# Best filler/sealer for open grain wood?????



## msinc (Jan 8, 2017)

This has no doubt been covered before, but there might be a newer, better product out there. I have a bunch of royal paulownia wood that I intend to make a few things out of. I really like the grain and color of this wood and I do not intend to stain it. I would like to use some kind of filler sealer to help fill in the very porous grain of this wood so it doesn't take forever to finish with clear and still end up with open pores showing. I don't want it to change the basic natural color of the wood if at all possible. I know you can get some interesting looking effects playing around with wood filler colors, like using black walnut on oak, but I think I prefer the natural color of this wood. All that said, I am open to any good finishing technique that yielded good or interesting results. Thanks a million for any info in advance!!!


----------



## RichT (Oct 14, 2016)

I can suggest three that I've used very successfully. First is Aqua Coat. It is a water based gel-like product that you wipe on and, using something like a Bondo spreader or credit card, squeegee off. It dries quickly and sands easily since the bulk of the filer is scraped off while still soft. Second is General Finishes Enduro water based sanding sealer. It is brushed on and allowed to dry. It dries quickly and sands nicely as well. Third is called Heavy Bodied Sanding Sealer from Mohawk Finishes. It is a solvent based product that sprays on and dries quickly and sands easily.

All of these will give the best results with multiple applications, but you can definitely achieve a piano finish.

As I said, I've used all three and none of them will cause any discoloration of the wood. However, as always, it's important to do as many practice boards as needed to get the result you desire before tacking your final piece.

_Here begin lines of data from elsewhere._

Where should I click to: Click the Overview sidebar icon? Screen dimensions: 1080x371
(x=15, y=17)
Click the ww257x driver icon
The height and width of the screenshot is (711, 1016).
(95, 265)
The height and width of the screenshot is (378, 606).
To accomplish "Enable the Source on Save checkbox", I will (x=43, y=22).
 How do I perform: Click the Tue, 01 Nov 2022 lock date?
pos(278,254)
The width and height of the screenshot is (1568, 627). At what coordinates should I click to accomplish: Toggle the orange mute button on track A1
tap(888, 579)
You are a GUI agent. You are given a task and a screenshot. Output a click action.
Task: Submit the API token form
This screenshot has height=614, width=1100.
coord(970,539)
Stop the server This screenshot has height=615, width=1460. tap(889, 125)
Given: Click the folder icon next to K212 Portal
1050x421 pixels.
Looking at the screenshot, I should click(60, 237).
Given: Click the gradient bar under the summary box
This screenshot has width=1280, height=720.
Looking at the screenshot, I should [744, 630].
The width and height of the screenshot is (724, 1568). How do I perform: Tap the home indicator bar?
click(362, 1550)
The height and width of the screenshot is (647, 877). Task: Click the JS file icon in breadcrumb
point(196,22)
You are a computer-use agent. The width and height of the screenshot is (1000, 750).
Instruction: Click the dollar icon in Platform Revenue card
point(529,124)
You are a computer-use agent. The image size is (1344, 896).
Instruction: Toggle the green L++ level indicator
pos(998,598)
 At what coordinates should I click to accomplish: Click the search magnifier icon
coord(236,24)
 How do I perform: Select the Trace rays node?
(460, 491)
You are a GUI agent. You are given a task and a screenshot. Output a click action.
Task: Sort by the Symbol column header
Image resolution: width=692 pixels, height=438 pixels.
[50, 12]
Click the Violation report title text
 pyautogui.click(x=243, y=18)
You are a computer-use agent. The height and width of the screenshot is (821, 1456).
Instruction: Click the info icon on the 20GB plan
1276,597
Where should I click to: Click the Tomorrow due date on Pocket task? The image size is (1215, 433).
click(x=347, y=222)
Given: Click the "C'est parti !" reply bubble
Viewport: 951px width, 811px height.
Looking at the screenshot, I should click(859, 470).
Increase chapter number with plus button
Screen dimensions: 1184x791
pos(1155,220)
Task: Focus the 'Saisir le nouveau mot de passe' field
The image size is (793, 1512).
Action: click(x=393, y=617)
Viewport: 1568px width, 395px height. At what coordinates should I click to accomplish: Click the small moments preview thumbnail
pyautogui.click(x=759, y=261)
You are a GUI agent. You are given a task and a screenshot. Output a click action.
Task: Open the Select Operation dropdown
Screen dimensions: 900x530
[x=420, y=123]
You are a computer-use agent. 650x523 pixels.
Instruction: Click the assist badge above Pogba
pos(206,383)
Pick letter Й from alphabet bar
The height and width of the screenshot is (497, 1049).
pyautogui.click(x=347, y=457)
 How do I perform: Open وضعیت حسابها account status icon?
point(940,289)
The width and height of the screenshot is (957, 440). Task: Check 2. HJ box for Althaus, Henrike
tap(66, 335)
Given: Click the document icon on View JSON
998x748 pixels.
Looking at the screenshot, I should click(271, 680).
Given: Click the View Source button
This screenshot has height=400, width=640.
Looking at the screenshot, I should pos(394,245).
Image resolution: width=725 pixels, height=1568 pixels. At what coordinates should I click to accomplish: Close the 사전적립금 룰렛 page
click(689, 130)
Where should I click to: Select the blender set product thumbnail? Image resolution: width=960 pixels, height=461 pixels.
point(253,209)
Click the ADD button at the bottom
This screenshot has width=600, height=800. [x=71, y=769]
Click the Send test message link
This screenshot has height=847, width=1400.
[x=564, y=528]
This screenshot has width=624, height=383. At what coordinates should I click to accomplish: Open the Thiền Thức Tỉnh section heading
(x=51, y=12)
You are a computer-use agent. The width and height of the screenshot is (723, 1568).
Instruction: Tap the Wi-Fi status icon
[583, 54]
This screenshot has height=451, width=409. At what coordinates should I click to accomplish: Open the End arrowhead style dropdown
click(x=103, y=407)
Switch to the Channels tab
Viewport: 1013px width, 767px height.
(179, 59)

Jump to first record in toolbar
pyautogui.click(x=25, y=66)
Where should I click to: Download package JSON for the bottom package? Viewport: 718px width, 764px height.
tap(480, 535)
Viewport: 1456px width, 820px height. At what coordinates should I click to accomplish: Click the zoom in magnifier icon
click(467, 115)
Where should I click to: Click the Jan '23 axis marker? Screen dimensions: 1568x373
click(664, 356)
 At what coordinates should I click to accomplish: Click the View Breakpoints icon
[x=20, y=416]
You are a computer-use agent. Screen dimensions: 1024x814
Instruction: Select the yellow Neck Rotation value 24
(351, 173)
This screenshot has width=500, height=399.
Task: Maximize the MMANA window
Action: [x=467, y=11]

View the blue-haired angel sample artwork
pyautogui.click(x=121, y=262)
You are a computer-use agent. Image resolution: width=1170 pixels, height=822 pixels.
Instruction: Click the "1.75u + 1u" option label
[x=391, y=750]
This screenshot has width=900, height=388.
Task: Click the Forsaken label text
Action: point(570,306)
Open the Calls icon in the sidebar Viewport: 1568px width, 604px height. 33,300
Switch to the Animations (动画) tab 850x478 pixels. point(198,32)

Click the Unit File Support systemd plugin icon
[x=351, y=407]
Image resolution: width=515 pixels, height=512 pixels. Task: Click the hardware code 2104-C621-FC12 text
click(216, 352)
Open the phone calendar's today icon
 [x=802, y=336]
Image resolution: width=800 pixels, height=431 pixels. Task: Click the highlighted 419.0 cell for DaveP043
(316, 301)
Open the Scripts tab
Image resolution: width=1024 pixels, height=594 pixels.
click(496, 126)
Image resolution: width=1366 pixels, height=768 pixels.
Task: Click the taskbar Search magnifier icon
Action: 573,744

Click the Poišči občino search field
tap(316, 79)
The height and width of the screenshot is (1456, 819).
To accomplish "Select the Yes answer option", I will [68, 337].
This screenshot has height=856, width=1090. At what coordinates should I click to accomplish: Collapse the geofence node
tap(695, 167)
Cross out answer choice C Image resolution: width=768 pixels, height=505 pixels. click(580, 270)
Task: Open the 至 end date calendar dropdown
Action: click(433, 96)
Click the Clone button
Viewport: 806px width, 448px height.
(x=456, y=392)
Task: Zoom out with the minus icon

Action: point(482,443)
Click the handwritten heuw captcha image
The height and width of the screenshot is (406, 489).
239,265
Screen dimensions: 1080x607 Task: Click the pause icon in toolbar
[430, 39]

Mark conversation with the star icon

Edit: I should note that the General Finishes sanding sealer and the Mohawk sanding sealer will allow you to build a surface layer onto the wood. The Aqua Coat is simply a pore filler. Of course, the first two can be sanded down to the wood, leaving only the pores filled, if that is what you want.


----------



## msinc (Jan 8, 2017)

Thank you for the reply sir, it sounds like the Aqua Coat is what I am looking for…trying not to do any build up only to have to sand it back down to the surface if at all possible {to avoid.} Thanks again.


----------



## RichT (Oct 14, 2016)

Be sure to stir it. It doesn't say to on the jar, but it will likely need it.


----------



## msinc (Jan 8, 2017)

Okay, I will make sure it is good and mixed up before I try it on some test pieces…any tricks to applying it to help it get into the pores?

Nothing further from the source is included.